§ **WORK REQUEST**:
Exactly those lines that run from the one containing "Parts (354, 166)" through the last line of the entries below should be printed, and no others.

(DATA SECTION)

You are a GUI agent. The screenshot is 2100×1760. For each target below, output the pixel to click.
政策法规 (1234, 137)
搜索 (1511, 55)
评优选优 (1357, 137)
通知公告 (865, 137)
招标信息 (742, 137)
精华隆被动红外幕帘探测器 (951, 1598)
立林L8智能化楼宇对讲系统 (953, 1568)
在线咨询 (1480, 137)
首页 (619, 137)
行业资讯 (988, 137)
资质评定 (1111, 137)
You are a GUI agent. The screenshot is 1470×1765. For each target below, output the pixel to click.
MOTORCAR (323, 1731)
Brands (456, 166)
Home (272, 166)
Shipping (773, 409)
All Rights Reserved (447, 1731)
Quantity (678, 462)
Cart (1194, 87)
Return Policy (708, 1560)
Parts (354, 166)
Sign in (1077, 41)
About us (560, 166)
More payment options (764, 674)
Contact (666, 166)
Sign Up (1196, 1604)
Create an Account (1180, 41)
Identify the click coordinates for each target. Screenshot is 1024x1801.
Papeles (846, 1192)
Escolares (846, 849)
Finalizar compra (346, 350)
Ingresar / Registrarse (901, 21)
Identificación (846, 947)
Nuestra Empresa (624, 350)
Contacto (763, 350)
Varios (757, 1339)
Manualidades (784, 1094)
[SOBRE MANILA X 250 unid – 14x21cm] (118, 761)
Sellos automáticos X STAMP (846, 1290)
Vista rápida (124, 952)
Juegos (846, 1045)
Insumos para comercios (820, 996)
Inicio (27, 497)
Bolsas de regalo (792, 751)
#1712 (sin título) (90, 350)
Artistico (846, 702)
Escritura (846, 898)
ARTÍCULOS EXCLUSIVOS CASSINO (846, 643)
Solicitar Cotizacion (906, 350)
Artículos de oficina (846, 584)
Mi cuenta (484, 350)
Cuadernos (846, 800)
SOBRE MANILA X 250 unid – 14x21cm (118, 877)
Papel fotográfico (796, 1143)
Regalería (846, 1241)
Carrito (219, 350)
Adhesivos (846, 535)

(End DATA SECTION)

§ **TASK OUTPUT**:
Parts (354, 166)
Sign in (1077, 41)
About us (560, 166)
More payment options (764, 674)
Contact (666, 166)
Sign Up (1196, 1604)
Create an Account (1180, 41)
Identify the click coordinates for each target. Screenshot is 1024x1801.
Papeles (846, 1192)
Escolares (846, 849)
Finalizar compra (346, 350)
Ingresar / Registrarse (901, 21)
Identificación (846, 947)
Nuestra Empresa (624, 350)
Contacto (763, 350)
Varios (757, 1339)
Manualidades (784, 1094)
[SOBRE MANILA X 250 unid – 14x21cm] (118, 761)
Sellos automáticos X STAMP (846, 1290)
Vista rápida (124, 952)
Juegos (846, 1045)
Insumos para comercios (820, 996)
Inicio (27, 497)
Bolsas de regalo (792, 751)
#1712 (sin título) (90, 350)
Artistico (846, 702)
Escritura (846, 898)
ARTÍCULOS EXCLUSIVOS CASSINO (846, 643)
Solicitar Cotizacion (906, 350)
Artículos de oficina (846, 584)
Mi cuenta (484, 350)
Cuadernos (846, 800)
SOBRE MANILA X 250 unid – 14x21cm (118, 877)
Papel fotográfico (796, 1143)
Regalería (846, 1241)
Carrito (219, 350)
Adhesivos (846, 535)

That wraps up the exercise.